Of course, only 17 of the 27 Member States have joined the single currency, but all bar the UK and Sweden are bound by their treaty obligations to join at some stage. Most of the countries which joined the Union in 2004 are making progress towards meeting the convergence criteria with a view to joining the single currency.
Indeed, given that the UK will not join the euro within the next decade, unless there is a dramatic change of public opinion, it is questionable whether they should even be allowed to vote. While both Labour and the Liberal Democrats are, at European level at least, far more integrationist (and, indeed, have committed their parties to supporting euro membership) the Conservative party remains strongly opposed.
The Parliament’s Rules of Procedure, which offers surprisingly therapeutic bed-time reading for euro-obsessives with a masochistic streak, actually has a clause to catch this problem – Rule 2 states that “Members of the European Parliament shall exercise their mandate independently. They shall not be bound by any instructions and shall not receive a binding mandate.”
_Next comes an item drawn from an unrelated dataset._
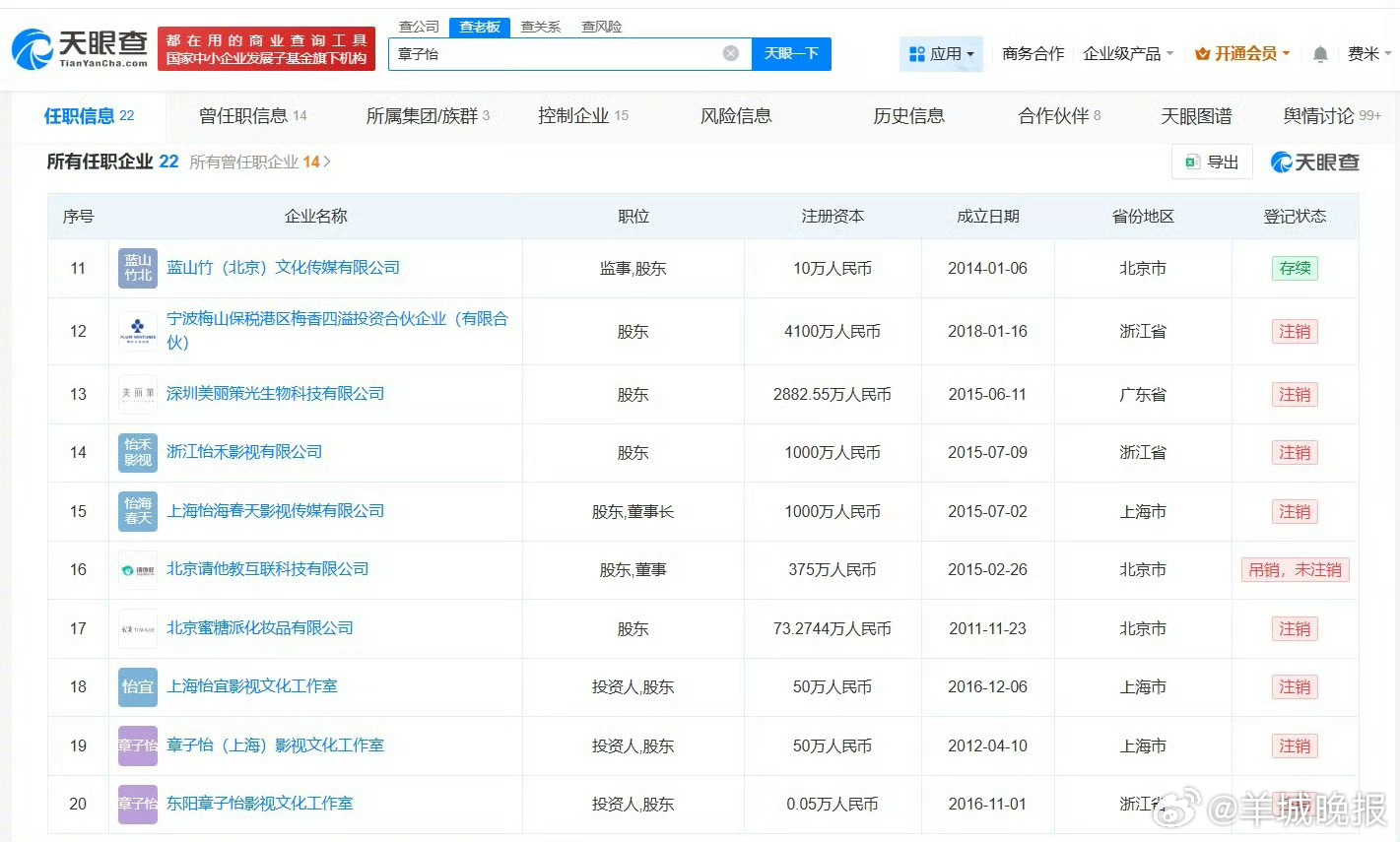1400x842 pixels.
Task: Open the 开通会员 dropdown arrow
Action: point(1286,54)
But although this and other sections of the rule book imply that MEPs represent European citizens rather than just their own country, is this good enough? As an over-represented Brit, I don’t think it is. It is profoundly undemocratic for MEPs to have the right to vote on and influence legislation that they will never apply in their Member States, particularly as we know how MEPs bat for their national interests. For example, some MEPs tabled amendments to increase sanctions against debt laden Member States, when the country they represent would not be liable for the same sanctions if they were in the same situation. Fair? Surely not.
It will be interesting to see the developments of the fiscal union treaty for the EU-26. Some MEPs already want to have sub-committees on policy areas where some Member States have opt-outs. What happens if they push to harmonise corporation tax and introduce a financial transactions tax? Will British MEPs be allowed to vote even if their ministers are locked out of the negotiations? Now that the fiscal union treaty defines a clear line between the EU-26 and Britain, it’s time that the EU’s barrack-room lawyers gather together to resolve our unspoken ‘West Lothian’.